In the Nation's Interest

Top Healthcare Stories for 2016: Pay-for-Performance

by Courtney Baird March 08, 2016

On February 16 the Centers for Medicare & Medicaid Services (CMS) and America’s Health Insurance Plans (AHIP) released their first set of clinical quality measures as part of their Core Quality Measures Collaborative – an initiative that aims to reach consensus among public health plans, commercial insurers, physician groups and other stakeholders on major quality measurements. The collaborative supports the recent shift toward value-based care, which stems from America’s predicament of high costs and subpar quality in health care.

American Healthcare: Higher Cost and Lower Quality

It is widely recognized that the United States spends far more on health care than other developed nations. According to the latest OECD health statistics, the United States spends 16.4 percent of GDP on healthcare -- almost twice the OECD average of 8.9 percent.  In per capita health spending, the United States fares even worse, spending $8,713 per capita, or more than 2.5 times the OECD average. If this extra spending improved quality and health outcomes, it could certainly be justified. Unfortunately this does not appear to be the case.

The United States consistently performs worse relative to other developed countries in international evaluations of healthcare systems.  Since 2004, the Commonwealth Fund has released five reports on how the US healthcare system compares internationally. The report evaluates five dimensions of performance: quality, access, efficiency, equity and health outcomes. Each year, the US has ranked last relative to 10 other developed nations (Australia, Canada, France, Germany, the Netherlands, New Zealand, Norway, Sweden, Switzerland, and the United Kingdom). Another report, commissioned by the National Research Council and Institute of Medicine, examined the United States’ health relative to 16 other developed countries. At all stages of life – from infancy to old age – the researchers discovered consistently poorer health in the US for every measure. Some of the more remarkable findings include:

• The highest rate of women dying due to complications of pregnancy and childbirth;
• The highest chance that a child will die before age 5;
• The second-highest rate of death by coronary heart disease;
• The second-highest rate of death by lung disease;
• Some of the worst rates of heart disease, lung disease, obesity and diabetes.
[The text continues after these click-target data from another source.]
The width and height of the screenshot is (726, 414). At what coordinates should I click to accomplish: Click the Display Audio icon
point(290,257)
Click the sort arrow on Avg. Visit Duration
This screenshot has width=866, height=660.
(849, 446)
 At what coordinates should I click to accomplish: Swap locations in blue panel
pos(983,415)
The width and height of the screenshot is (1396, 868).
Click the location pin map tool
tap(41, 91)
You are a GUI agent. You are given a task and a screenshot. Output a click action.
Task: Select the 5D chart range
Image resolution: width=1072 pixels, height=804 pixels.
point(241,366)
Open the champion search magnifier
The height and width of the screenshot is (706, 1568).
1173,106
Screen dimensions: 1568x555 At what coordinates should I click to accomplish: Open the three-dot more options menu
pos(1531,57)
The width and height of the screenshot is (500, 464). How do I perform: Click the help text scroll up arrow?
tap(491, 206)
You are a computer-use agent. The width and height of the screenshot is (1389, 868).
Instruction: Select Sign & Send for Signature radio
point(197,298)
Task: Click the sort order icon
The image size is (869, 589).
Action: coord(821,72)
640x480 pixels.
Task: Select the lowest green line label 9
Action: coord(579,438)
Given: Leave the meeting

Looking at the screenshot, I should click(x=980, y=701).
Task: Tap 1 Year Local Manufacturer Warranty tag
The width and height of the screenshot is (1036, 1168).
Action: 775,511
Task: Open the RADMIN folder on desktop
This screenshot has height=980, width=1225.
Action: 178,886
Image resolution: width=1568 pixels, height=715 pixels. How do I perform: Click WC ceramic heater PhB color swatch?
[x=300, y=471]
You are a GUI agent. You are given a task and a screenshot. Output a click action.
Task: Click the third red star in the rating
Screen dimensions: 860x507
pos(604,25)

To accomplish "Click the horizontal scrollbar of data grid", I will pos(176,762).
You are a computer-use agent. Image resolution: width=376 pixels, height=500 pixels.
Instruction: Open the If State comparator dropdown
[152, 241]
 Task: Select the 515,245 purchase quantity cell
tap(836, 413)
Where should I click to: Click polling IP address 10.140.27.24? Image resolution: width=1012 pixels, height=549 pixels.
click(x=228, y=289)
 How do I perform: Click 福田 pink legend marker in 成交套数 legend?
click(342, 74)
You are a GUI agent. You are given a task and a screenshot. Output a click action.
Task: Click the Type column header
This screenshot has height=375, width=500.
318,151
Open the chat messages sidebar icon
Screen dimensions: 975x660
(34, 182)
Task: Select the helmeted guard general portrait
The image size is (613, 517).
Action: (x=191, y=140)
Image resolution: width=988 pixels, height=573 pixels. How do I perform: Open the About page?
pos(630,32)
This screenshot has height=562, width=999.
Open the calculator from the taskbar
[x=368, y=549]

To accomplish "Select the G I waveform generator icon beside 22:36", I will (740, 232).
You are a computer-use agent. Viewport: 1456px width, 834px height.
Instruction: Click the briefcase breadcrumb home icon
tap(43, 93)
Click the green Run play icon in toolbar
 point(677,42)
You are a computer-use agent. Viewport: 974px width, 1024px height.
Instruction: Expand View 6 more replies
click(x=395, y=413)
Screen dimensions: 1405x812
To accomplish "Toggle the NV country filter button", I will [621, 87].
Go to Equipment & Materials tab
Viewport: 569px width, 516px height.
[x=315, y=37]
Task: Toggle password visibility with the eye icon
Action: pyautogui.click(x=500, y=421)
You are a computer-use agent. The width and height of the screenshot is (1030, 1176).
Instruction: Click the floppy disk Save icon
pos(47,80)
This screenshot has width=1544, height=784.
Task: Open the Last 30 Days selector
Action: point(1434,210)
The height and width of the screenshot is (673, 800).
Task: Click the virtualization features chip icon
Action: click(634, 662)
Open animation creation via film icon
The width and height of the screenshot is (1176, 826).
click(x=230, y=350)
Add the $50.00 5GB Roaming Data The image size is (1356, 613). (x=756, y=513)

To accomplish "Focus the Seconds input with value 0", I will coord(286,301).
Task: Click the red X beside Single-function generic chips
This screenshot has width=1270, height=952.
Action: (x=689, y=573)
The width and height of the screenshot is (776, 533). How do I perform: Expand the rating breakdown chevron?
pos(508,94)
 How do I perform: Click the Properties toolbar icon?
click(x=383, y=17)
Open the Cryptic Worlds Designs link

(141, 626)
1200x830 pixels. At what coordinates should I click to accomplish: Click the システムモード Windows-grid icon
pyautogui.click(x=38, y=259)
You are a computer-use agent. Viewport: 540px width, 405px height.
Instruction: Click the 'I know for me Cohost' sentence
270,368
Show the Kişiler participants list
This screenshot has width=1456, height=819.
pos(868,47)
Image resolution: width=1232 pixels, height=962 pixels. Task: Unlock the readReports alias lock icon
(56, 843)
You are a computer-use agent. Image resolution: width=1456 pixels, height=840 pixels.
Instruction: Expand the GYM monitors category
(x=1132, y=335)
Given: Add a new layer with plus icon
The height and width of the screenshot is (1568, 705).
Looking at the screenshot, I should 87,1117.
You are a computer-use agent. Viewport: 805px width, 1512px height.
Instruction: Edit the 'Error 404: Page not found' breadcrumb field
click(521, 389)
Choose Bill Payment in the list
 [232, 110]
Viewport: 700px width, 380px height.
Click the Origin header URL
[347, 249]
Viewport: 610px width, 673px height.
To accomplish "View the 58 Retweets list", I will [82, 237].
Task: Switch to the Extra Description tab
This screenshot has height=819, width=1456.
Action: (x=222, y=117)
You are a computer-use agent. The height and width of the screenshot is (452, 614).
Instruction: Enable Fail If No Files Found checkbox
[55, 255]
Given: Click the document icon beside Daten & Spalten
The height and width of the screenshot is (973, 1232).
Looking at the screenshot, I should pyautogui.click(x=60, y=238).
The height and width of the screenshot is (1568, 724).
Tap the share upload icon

A plethora of other reports by groups such as the World Health Organization and the OECD reach similar conclusions.

It is likely that there are measurement inconsistencies across countries. (For example, with respect to infant mortality, what is a “live birth?”) It is also easy to blame the health system for behavioral problems, from violence to smoking. And there are parts of the US health care system that are demonstrable exemplary. Still, it appears that, at the end of the health care system pipeline, the US is not getting full value for its health care dollar. This juxtaposition of high spending and low quality has generated a sense of urgency for restructuring our system and has led to a wave of innovation in provider reimbursement models.

Is Reimbursement Reform the Answer?

The standard payment structure in the US health care system is the fee-for-service model (FFS), which pays providers based on the quantity and complexity of services provided. This model does not hold providers accountable for quality or efficiency, and (in most cases) delivering additional services increases provider profits. In other words, the financial incentive is for health care providers to deliver as many services as possible, regardless of costs or health outcomes. This is not to accuse individual providers of improper motives. But recognizing this perverse incentive structure, health policy makers have been experimenting with an array of alternative payment models that aim to incentivize higher quality and lower costs. 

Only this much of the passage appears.